Return every line of the records below verbatim, with nothing changed.

▶ **Records**:
::::::
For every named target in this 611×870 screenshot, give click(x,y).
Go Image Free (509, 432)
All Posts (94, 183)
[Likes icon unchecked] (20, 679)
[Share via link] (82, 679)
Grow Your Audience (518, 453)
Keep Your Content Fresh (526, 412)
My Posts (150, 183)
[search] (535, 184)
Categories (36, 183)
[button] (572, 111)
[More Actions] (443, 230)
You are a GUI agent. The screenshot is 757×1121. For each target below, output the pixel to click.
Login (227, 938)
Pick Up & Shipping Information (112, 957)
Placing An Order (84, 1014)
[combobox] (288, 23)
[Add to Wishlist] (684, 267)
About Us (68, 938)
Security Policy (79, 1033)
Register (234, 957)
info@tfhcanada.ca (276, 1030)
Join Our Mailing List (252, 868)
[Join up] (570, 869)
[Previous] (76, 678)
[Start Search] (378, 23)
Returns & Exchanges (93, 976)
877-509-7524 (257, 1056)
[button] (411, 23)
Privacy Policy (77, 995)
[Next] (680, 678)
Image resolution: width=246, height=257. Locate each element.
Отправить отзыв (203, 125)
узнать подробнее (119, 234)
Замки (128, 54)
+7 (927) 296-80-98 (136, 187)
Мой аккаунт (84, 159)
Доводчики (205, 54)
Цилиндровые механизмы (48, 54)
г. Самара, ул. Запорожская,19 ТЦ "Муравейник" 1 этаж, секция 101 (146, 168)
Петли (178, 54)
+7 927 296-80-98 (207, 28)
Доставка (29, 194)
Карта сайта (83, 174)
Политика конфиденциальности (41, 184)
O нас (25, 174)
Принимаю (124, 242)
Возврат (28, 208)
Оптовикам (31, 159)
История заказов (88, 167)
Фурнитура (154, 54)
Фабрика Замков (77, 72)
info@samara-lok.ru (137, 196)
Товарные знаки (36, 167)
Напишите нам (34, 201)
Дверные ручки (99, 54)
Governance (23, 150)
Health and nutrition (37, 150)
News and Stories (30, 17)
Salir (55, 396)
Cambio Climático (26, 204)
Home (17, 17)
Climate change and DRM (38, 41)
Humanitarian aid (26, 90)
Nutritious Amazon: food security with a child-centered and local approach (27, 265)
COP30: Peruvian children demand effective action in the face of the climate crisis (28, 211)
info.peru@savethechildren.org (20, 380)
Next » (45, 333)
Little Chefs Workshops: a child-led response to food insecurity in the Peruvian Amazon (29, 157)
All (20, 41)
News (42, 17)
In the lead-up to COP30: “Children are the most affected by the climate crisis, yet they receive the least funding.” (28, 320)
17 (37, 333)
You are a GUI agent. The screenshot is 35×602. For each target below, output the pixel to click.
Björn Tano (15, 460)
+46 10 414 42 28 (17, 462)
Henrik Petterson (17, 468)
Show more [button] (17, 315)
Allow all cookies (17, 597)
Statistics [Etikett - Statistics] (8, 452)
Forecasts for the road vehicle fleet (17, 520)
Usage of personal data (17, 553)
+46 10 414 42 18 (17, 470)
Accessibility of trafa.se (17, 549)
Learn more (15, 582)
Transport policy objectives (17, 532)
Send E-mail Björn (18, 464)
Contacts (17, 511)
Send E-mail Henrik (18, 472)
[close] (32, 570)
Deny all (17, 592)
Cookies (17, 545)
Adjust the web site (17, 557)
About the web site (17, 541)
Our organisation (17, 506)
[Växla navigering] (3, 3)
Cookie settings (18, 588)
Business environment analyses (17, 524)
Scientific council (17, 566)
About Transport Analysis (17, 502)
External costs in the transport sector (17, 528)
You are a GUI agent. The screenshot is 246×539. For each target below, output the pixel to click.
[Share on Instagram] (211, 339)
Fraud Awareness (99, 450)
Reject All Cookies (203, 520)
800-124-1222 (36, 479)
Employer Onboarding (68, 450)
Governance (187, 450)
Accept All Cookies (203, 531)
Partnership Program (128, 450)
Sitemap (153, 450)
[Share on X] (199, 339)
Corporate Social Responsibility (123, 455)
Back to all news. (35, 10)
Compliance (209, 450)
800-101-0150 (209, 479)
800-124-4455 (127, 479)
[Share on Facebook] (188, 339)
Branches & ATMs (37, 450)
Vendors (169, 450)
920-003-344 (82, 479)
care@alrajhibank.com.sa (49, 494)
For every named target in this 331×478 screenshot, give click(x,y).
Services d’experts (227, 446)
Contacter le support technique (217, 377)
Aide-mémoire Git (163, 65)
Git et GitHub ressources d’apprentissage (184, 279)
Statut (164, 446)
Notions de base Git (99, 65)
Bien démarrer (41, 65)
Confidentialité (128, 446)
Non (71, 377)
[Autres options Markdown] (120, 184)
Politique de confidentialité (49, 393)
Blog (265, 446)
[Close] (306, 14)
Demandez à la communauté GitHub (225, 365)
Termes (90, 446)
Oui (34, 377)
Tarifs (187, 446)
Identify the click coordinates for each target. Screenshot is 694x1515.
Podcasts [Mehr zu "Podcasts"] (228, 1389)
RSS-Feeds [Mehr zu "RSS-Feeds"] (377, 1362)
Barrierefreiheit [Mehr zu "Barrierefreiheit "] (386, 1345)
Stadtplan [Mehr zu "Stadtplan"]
::::::
▶ **Answer for this exercise**:
For every named target in this 611×870 screenshot, give click(x,y).
Go Image Free (509, 432)
All Posts (94, 183)
[Likes icon unchecked] (20, 679)
[Share via link] (82, 679)
Grow Your Audience (518, 453)
Keep Your Content Fresh (526, 412)
My Posts (150, 183)
[search] (535, 184)
Categories (36, 183)
[button] (572, 111)
[More Actions] (443, 230)
You are a GUI agent. The screenshot is 757×1121. For each target below, output the pixel to click.
Login (227, 938)
Pick Up & Shipping Information (112, 957)
Placing An Order (84, 1014)
[combobox] (288, 23)
[Add to Wishlist] (684, 267)
About Us (68, 938)
Security Policy (79, 1033)
Register (234, 957)
info@tfhcanada.ca (276, 1030)
Join Our Mailing List (252, 868)
[Join up] (570, 869)
[Previous] (76, 678)
[Start Search] (378, 23)
Returns & Exchanges (93, 976)
877-509-7524 (257, 1056)
[button] (411, 23)
Privacy Policy (77, 995)
[Next] (680, 678)
Image resolution: width=246, height=257. Locate each element.
Отправить отзыв (203, 125)
узнать подробнее (119, 234)
Замки (128, 54)
+7 (927) 296-80-98 (136, 187)
Мой аккаунт (84, 159)
Доводчики (205, 54)
Цилиндровые механизмы (48, 54)
г. Самара, ул. Запорожская,19 ТЦ "Муравейник" 1 этаж, секция 101 (146, 168)
Петли (178, 54)
+7 927 296-80-98 (207, 28)
Доставка (29, 194)
Карта сайта (83, 174)
Политика конфиденциальности (41, 184)
O нас (25, 174)
Принимаю (124, 242)
Возврат (28, 208)
Оптовикам (31, 159)
История заказов (88, 167)
Фурнитура (154, 54)
Фабрика Замков (77, 72)
info@samara-lok.ru (137, 196)
Товарные знаки (36, 167)
Напишите нам (34, 201)
Дверные ручки (99, 54)
Governance (23, 150)
Health and nutrition (37, 150)
News and Stories (30, 17)
Salir (55, 396)
Cambio Climático (26, 204)
Home (17, 17)
Climate change and DRM (38, 41)
Humanitarian aid (26, 90)
Nutritious Amazon: food security with a child-centered and local approach (27, 265)
COP30: Peruvian children demand effective action in the face of the climate crisis (28, 211)
info.peru@savethechildren.org (20, 380)
Next » (45, 333)
Little Chefs Workshops: a child-led response to food insecurity in the Peruvian Amazon (29, 157)
All (20, 41)
News (42, 17)
In the lead-up to COP30: “Children are the most affected by the climate crisis, yet they receive the least funding.” (28, 320)
17 (37, 333)
You are a GUI agent. The screenshot is 35×602. For each target below, output the pixel to click.
Björn Tano (15, 460)
+46 10 414 42 28 (17, 462)
Henrik Petterson (17, 468)
Show more [button] (17, 315)
Allow all cookies (17, 597)
Statistics [Etikett - Statistics] (8, 452)
Forecasts for the road vehicle fleet (17, 520)
Usage of personal data (17, 553)
+46 10 414 42 18 (17, 470)
Accessibility of trafa.se (17, 549)
Learn more (15, 582)
Transport policy objectives (17, 532)
Send E-mail Björn (18, 464)
Contacts (17, 511)
Send E-mail Henrik (18, 472)
[close] (32, 570)
Deny all (17, 592)
Cookies (17, 545)
Adjust the web site (17, 557)
About the web site (17, 541)
Our organisation (17, 506)
[Växla navigering] (3, 3)
Cookie settings (18, 588)
Business environment analyses (17, 524)
Scientific council (17, 566)
About Transport Analysis (17, 502)
External costs in the transport sector (17, 528)
You are a GUI agent. The screenshot is 246×539. For each target below, output the pixel to click.
[Share on Instagram] (211, 339)
Fraud Awareness (99, 450)
Reject All Cookies (203, 520)
800-124-1222 (36, 479)
Employer Onboarding (68, 450)
Governance (187, 450)
Accept All Cookies (203, 531)
Partnership Program (128, 450)
Sitemap (153, 450)
[Share on X] (199, 339)
Corporate Social Responsibility (123, 455)
Back to all news. (35, 10)
Compliance (209, 450)
800-101-0150 (209, 479)
800-124-4455 (127, 479)
[Share on Facebook] (188, 339)
Branches & ATMs (37, 450)
Vendors (169, 450)
920-003-344 (82, 479)
care@alrajhibank.com.sa (49, 494)
For every named target in this 331×478 screenshot, give click(x,y).
Services d’experts (227, 446)
Contacter le support technique (217, 377)
Aide-mémoire Git (163, 65)
Git et GitHub ressources d’apprentissage (184, 279)
Statut (164, 446)
Notions de base Git (99, 65)
Bien démarrer (41, 65)
Confidentialité (128, 446)
Non (71, 377)
[Autres options Markdown] (120, 184)
Politique de confidentialité (49, 393)
Blog (265, 446)
[Close] (306, 14)
Demandez à la communauté GitHub (225, 365)
Termes (90, 446)
Oui (34, 377)
Tarifs (187, 446)
Identify the click coordinates for each target. Screenshot is 694x1515.
Podcasts [Mehr zu "Podcasts"] (228, 1389)
RSS-Feeds [Mehr zu "RSS-Feeds"] (377, 1362)
Barrierefreiheit [Mehr zu "Barrierefreiheit "] (386, 1345)
Stadtplan [Mehr zu "Stadtplan"]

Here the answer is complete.